When is the right time to change passwords? In the world of password security there seems to be a “Goldilocks” paradigm. Tech experts who once believed that changing passwords should be done often, have now begun to trend toward the idea that changing too regularly can be counterproductive. So what is the “Goldilocks” window of password protection?
In the not-to-distant past, tech experts raved that “best practices” of password security included changing passwords fairly often. Some websites and companies required changing passwords every 30-42 days. In fact, the Windows server defaults at 42 days. So that means that every month or so employees must create and remember a new password for each account in order to gain access. While this may limit how long a stolen password could be useful to an online attacker, it is mostly seen as a frustration to employees who must resort to remembering a new combination of letters, numbers, and special characters.

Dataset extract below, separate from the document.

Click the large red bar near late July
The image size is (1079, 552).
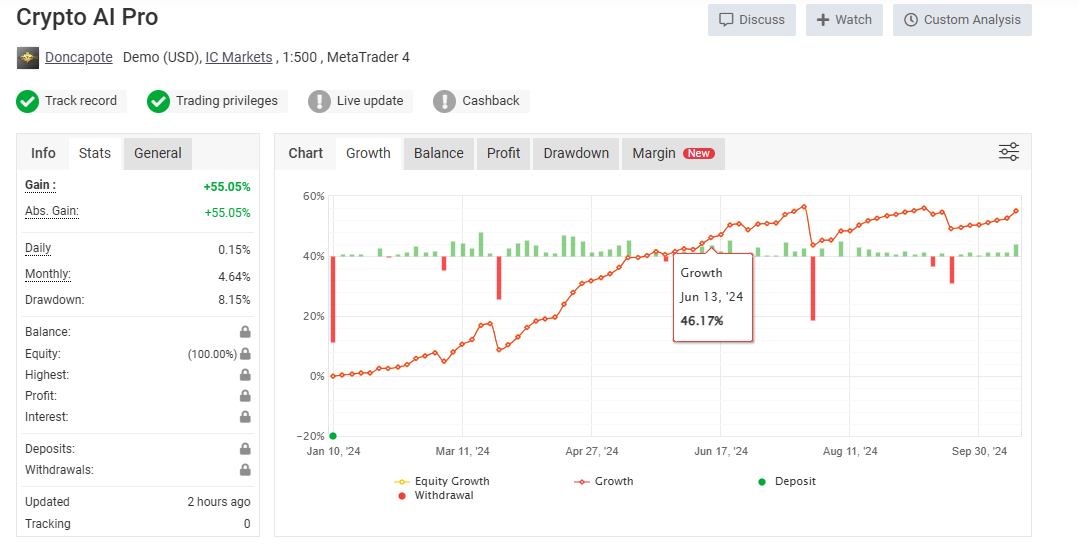click(813, 288)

Now there seems to be a trend toward the idea that changing passwords often causes a loss in productivity with minimal security benefits. The National Institute of Standards and Technology (NIST) cites multiple studies stating that changing passwords every 30 days is counterproductive to the end goal, namely creating secure access to business data, files, websites, and servers. The research has shown that workers many times forget the new passwords, change them to something similar, or make silly mistakes such as using sticky notes on their laptop to remember the newest password. Instead of changing passwords based on a calendar, here are some suggestions for making your passwords more secure, regardless of when you change them.

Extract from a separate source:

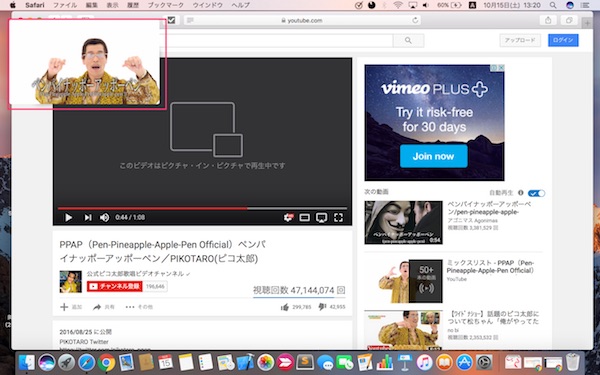Image resolution: width=600 pixels, height=375 pixels.
Task: Subscribe with the red チャンネル登録 button
Action: coord(115,286)
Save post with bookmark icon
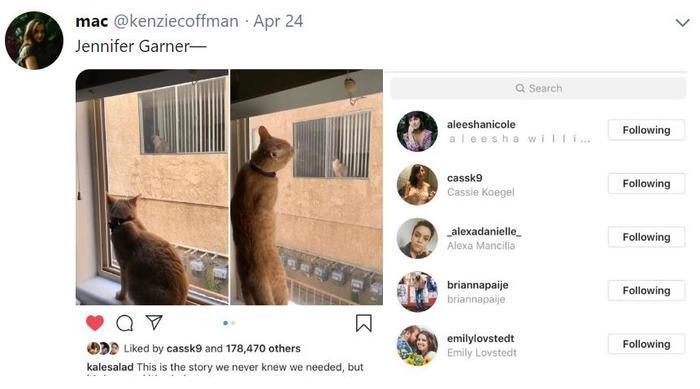Screen dimensions: 700x389 pyautogui.click(x=363, y=323)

- Use Two-Factor or Multifactor Authentication for stronger security. By using several forms of authentication, security is even tighter. While it may take an extra minute or two to wait for a code to be sent to your phone or email, the security is worthwhile if there is sensitive data that you do not want in the hands of a hacker.
- Use a password manager to create, store, share, and manage your passwords. Popular managers include: LastPass, DashLane, and 1Password.
- Use biometrics when possible including: fingerprint access, retinal scans, voice recognition, and touch security.
- Stop using shared passwords for all of your accounts that would allow a hacker complete access. If s/he can crack one code, that means they have them all.
- Change out all default passwords.
- Add complexity to your passwords including passphrases.
- Avoid dictionary words that can be easily discovered.
- Never store your passwords on your computer or phone.
- Use a lockout feature to block someone who tries to access your system after three tries.
- Change passwords if there has been a recent firing or layoff at your business.
- Never share your passwords over email or write them down and store in a file.